• **What the task asks**
Which lines run from the one containing "Where should I click to: Delete" through the end of the entries? Restate them word for word, and only those.

• **Supplied data**
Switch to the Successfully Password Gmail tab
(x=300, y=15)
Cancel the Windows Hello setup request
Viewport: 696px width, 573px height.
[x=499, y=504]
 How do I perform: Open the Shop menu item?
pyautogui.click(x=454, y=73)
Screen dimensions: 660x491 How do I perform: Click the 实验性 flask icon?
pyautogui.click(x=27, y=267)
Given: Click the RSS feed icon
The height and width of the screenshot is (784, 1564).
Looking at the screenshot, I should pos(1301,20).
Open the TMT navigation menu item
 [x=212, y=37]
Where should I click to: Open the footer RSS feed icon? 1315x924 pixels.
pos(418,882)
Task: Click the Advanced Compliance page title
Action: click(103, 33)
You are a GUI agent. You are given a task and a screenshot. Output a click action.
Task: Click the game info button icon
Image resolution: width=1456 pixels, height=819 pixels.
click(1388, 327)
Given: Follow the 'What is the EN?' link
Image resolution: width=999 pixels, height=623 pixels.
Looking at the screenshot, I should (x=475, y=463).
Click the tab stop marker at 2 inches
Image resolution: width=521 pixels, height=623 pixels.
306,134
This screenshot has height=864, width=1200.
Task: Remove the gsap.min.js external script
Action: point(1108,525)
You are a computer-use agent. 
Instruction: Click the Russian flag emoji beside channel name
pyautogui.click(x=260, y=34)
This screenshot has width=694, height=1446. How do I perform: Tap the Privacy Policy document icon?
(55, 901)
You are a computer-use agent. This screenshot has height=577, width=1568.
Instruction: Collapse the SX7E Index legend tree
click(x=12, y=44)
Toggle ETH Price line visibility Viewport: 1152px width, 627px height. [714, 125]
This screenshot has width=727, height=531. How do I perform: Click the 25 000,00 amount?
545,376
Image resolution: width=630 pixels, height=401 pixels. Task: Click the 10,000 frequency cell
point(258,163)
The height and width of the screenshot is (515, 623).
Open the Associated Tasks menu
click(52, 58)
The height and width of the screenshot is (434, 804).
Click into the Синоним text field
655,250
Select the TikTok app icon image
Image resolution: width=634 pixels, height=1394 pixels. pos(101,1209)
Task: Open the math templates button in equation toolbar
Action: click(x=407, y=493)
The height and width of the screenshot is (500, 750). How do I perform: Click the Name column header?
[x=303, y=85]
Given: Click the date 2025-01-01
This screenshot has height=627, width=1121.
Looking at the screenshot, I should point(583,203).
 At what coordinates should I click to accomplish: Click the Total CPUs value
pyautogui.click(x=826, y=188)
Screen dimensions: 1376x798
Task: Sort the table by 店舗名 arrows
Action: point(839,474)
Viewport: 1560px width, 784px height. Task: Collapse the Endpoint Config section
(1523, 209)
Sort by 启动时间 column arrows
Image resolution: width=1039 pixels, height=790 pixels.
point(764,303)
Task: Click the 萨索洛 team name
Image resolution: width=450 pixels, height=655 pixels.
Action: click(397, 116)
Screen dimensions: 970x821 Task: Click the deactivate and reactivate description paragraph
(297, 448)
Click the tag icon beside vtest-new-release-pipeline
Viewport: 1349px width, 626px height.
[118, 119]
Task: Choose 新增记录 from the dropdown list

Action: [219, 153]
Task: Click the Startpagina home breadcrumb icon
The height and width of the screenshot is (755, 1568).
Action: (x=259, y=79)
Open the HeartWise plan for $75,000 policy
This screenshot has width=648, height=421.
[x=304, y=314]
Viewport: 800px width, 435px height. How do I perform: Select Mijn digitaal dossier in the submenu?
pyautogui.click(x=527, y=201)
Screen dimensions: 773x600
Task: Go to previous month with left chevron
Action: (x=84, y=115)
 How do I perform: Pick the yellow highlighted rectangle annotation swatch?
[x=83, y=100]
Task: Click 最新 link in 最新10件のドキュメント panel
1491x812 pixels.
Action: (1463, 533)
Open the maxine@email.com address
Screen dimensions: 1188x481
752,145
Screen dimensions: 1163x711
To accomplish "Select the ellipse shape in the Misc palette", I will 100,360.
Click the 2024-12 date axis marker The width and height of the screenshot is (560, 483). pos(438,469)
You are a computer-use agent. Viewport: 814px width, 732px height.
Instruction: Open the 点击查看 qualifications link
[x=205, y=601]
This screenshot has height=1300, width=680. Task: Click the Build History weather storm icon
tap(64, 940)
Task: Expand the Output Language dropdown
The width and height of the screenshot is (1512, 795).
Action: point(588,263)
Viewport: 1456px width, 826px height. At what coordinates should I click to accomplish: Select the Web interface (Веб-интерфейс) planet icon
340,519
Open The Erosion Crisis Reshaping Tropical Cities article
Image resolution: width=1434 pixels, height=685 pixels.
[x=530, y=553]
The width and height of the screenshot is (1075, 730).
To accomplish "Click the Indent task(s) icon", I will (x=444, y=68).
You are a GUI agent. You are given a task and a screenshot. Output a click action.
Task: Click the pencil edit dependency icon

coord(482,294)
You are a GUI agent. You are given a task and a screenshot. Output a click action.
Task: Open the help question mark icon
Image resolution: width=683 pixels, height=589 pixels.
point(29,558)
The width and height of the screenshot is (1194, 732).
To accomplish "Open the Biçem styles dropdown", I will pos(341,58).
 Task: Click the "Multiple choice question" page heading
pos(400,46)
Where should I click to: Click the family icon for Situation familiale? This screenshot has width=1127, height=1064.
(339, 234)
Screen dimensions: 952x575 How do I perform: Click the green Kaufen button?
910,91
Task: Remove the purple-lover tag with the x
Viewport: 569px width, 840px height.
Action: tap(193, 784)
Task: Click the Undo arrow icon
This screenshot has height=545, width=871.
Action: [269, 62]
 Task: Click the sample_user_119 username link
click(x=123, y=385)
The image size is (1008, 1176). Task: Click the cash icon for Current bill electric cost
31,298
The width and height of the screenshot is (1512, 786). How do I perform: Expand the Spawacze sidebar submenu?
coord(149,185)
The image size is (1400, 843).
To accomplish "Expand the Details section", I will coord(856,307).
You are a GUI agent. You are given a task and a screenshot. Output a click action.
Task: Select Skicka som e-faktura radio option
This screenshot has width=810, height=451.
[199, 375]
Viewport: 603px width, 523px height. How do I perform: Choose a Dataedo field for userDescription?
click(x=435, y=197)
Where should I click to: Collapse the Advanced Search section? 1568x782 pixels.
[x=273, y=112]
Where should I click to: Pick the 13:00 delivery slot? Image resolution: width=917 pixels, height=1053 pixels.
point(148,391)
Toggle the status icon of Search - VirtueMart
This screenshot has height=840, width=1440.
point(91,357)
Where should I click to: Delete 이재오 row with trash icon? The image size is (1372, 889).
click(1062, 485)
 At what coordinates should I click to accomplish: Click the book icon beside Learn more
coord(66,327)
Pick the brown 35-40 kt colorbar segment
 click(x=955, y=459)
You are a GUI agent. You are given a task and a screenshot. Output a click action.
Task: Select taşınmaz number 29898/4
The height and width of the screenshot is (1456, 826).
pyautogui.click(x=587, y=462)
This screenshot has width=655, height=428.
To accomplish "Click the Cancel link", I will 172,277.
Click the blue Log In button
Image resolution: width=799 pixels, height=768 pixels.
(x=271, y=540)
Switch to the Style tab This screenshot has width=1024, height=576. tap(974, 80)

• **Written response**
Where should I click to: Delete 이재오 row with trash icon? The image size is (1372, 889).
click(1062, 485)
 At what coordinates should I click to accomplish: Click the book icon beside Learn more
coord(66,327)
Pick the brown 35-40 kt colorbar segment
 click(x=955, y=459)
You are a GUI agent. You are given a task and a screenshot. Output a click action.
Task: Select taşınmaz number 29898/4
The height and width of the screenshot is (1456, 826).
pyautogui.click(x=587, y=462)
This screenshot has width=655, height=428.
To accomplish "Click the Cancel link", I will 172,277.
Click the blue Log In button
Image resolution: width=799 pixels, height=768 pixels.
(x=271, y=540)
Switch to the Style tab This screenshot has width=1024, height=576. tap(974, 80)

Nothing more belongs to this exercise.